(SUPPLIED INFORMATION begins)

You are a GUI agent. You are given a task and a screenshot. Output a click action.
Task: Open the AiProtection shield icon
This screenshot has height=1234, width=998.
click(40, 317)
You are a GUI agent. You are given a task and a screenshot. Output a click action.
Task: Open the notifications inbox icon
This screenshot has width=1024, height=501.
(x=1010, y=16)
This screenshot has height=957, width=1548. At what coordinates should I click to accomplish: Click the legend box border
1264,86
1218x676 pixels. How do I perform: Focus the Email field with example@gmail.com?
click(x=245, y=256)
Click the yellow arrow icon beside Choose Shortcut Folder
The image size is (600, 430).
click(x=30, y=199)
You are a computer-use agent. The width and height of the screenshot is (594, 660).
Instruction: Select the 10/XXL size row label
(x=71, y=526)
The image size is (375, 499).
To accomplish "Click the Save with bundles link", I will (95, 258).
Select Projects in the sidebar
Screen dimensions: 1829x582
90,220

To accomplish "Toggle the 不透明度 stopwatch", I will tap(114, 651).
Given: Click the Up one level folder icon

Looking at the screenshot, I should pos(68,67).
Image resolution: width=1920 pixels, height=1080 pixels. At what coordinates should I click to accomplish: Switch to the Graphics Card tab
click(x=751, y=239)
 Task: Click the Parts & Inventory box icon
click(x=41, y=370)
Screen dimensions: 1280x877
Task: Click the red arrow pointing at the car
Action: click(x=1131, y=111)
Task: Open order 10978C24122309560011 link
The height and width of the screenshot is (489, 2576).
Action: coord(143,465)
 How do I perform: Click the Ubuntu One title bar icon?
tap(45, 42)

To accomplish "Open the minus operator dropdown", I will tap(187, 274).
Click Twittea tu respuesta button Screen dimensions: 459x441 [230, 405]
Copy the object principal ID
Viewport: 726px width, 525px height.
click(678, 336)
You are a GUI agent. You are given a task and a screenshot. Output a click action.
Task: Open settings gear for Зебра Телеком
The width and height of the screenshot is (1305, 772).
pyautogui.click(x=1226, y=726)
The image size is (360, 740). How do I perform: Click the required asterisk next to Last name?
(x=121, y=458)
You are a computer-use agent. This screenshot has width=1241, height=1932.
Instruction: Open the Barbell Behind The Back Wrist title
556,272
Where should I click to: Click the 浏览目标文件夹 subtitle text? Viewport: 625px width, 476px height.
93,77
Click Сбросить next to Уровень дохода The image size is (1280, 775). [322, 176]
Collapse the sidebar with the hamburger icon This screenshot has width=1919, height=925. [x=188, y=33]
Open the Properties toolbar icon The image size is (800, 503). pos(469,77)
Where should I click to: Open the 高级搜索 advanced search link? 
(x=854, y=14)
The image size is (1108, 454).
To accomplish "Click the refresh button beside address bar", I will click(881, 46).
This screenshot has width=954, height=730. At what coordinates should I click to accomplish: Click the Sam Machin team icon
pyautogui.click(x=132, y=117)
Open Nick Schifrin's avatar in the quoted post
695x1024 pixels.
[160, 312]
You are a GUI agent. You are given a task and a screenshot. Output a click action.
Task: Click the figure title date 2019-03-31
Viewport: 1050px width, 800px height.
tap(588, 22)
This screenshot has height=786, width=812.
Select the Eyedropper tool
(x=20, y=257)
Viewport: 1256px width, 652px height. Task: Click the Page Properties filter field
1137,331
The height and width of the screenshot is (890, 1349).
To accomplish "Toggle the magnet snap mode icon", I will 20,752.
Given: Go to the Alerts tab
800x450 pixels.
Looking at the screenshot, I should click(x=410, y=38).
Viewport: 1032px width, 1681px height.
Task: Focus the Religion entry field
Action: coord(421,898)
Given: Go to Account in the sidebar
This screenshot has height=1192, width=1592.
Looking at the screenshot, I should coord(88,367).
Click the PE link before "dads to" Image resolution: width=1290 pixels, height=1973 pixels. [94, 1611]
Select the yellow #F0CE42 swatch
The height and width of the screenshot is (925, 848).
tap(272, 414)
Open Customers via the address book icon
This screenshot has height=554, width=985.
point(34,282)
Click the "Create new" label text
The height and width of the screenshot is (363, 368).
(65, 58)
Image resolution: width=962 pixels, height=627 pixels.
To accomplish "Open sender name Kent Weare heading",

(SUPPLIED INFORMATION ends)

### PROBLEM DETAILS
The records above must be transcribed line for line, exactly.

### EXERCISE OUTPUT
You are a GUI agent. You are given a task and a screenshot. Output a click action.
Task: Open the AiProtection shield icon
This screenshot has height=1234, width=998.
click(40, 317)
You are a GUI agent. You are given a task and a screenshot. Output a click action.
Task: Open the notifications inbox icon
This screenshot has width=1024, height=501.
(x=1010, y=16)
This screenshot has height=957, width=1548. At what coordinates should I click to accomplish: Click the legend box border
1264,86
1218x676 pixels. How do I perform: Focus the Email field with example@gmail.com?
click(x=245, y=256)
Click the yellow arrow icon beside Choose Shortcut Folder
The image size is (600, 430).
click(x=30, y=199)
You are a computer-use agent. The width and height of the screenshot is (594, 660).
Instruction: Select the 10/XXL size row label
(x=71, y=526)
The image size is (375, 499).
To accomplish "Click the Save with bundles link", I will (95, 258).
Select Projects in the sidebar
Screen dimensions: 1829x582
90,220

To accomplish "Toggle the 不透明度 stopwatch", I will tap(114, 651).
Given: Click the Up one level folder icon

Looking at the screenshot, I should pos(68,67).
Image resolution: width=1920 pixels, height=1080 pixels. At what coordinates should I click to accomplish: Switch to the Graphics Card tab
click(x=751, y=239)
 Task: Click the Parts & Inventory box icon
click(x=41, y=370)
Screen dimensions: 1280x877
Task: Click the red arrow pointing at the car
Action: click(x=1131, y=111)
Task: Open order 10978C24122309560011 link
The height and width of the screenshot is (489, 2576).
Action: coord(143,465)
 How do I perform: Click the Ubuntu One title bar icon?
tap(45, 42)

To accomplish "Open the minus operator dropdown", I will tap(187, 274).
Click Twittea tu respuesta button Screen dimensions: 459x441 [230, 405]
Copy the object principal ID
Viewport: 726px width, 525px height.
click(678, 336)
You are a GUI agent. You are given a task and a screenshot. Output a click action.
Task: Open settings gear for Зебра Телеком
The width and height of the screenshot is (1305, 772).
pyautogui.click(x=1226, y=726)
The image size is (360, 740). How do I perform: Click the required asterisk next to Last name?
(x=121, y=458)
You are a computer-use agent. This screenshot has width=1241, height=1932.
Instruction: Open the Barbell Behind The Back Wrist title
556,272
Where should I click to: Click the 浏览目标文件夹 subtitle text? Viewport: 625px width, 476px height.
93,77
Click Сбросить next to Уровень дохода The image size is (1280, 775). [322, 176]
Collapse the sidebar with the hamburger icon This screenshot has width=1919, height=925. [x=188, y=33]
Open the Properties toolbar icon The image size is (800, 503). pos(469,77)
Where should I click to: Open the 高级搜索 advanced search link? 
(x=854, y=14)
The image size is (1108, 454).
To accomplish "Click the refresh button beside address bar", I will click(881, 46).
This screenshot has width=954, height=730. At what coordinates should I click to accomplish: Click the Sam Machin team icon
pyautogui.click(x=132, y=117)
Open Nick Schifrin's avatar in the quoted post
695x1024 pixels.
[160, 312]
You are a GUI agent. You are given a task and a screenshot. Output a click action.
Task: Click the figure title date 2019-03-31
Viewport: 1050px width, 800px height.
tap(588, 22)
This screenshot has height=786, width=812.
Select the Eyedropper tool
(x=20, y=257)
Viewport: 1256px width, 652px height. Task: Click the Page Properties filter field
1137,331
The height and width of the screenshot is (890, 1349).
To accomplish "Toggle the magnet snap mode icon", I will 20,752.
Given: Go to the Alerts tab
800x450 pixels.
Looking at the screenshot, I should click(x=410, y=38).
Viewport: 1032px width, 1681px height.
Task: Focus the Religion entry field
Action: coord(421,898)
Given: Go to Account in the sidebar
This screenshot has height=1192, width=1592.
Looking at the screenshot, I should coord(88,367).
Click the PE link before "dads to" Image resolution: width=1290 pixels, height=1973 pixels. [94, 1611]
Select the yellow #F0CE42 swatch
The height and width of the screenshot is (925, 848).
tap(272, 414)
Open Customers via the address book icon
This screenshot has height=554, width=985.
point(34,282)
Click the "Create new" label text
The height and width of the screenshot is (363, 368).
(65, 58)
Image resolution: width=962 pixels, height=627 pixels.
To accomplish "Open sender name Kent Weare heading",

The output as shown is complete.